The ward was somewhat chaotic, didn’t seem very settled, I usually only have to walk down the corridor when coming in to tell what the atmosphere in there is like and today it didn’t feel great. Chris had given his ‘red card’ to his named nurse for the first time ever, so as well as being so pleased I also knew how bad he was feeling. I was trying my best to distract him, he had used up his PRN, we spoke for awhile, I suggested going and making a brew. Standing outside the little kitchen, more like cupboard, his nurse handed me some details just as Chris finished making his brew, she asked him how he was, he said really struggling so she asked if me being there was distracting enough and he said yes. By this point I was actually thinking to myself, it really isn’t and I am struggling with him but they all seemed so busy that I would try and make do for now.

Chris went down for a smoke, and because visitors aren’t allowed down the back I usually sit in his room, today however I needed to get some air and clear my head and didn’t want to spend fifteen minutes staring at the walls of his room. I went to find a nursing assistant to let me out, I followed her to the ‘air lock’ and she asked how I was and stated that it can’t be easy for me and I said not really and struggled holding back the tears. She apologised for making me cry and I told her I would be back in awhile anyway. Leaving the air lock and walking down the stairs I couldn’t hold back the tears anymore, thankfully there was no one around anyway, trying to hold it together I walked to the garage to get a bottle of water.

Once back on the ward with Chris he was still struggling and I was feeling somewhat useless, he seemed to be getting worse not better, I followed him as he went to ask for PRN and then once again the fire alarm went off. He couldn’t have PRN until 9 o’clock and it was only approaching eight, he walked back to his room, not saying a word, once again I tried distracting, talking about anything I could think of before we sat in silence for awhile.

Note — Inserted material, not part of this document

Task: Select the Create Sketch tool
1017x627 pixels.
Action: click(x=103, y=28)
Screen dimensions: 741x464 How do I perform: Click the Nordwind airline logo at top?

The fire alarm had stopped ringing and his room was once again quiet, I asked him if he was ok and he didn’t answer. Announcing he was going to make a brew he walked out of the room, I sat and text a friend to try and pass the time, it had been a while but sometimes if there is a queue it can take some time but when staff came to do ‘checks’ or ‘obs’ or whatever they like to call them (basically making sure person is a) there and b) ok/alive) and asked if he was in the toilet I said no, he went to make a brew. It occurred to me that unless she hadn’t checked the little kitchen that she hadn’t already seen him and he had been awhile so I went to have a look myself.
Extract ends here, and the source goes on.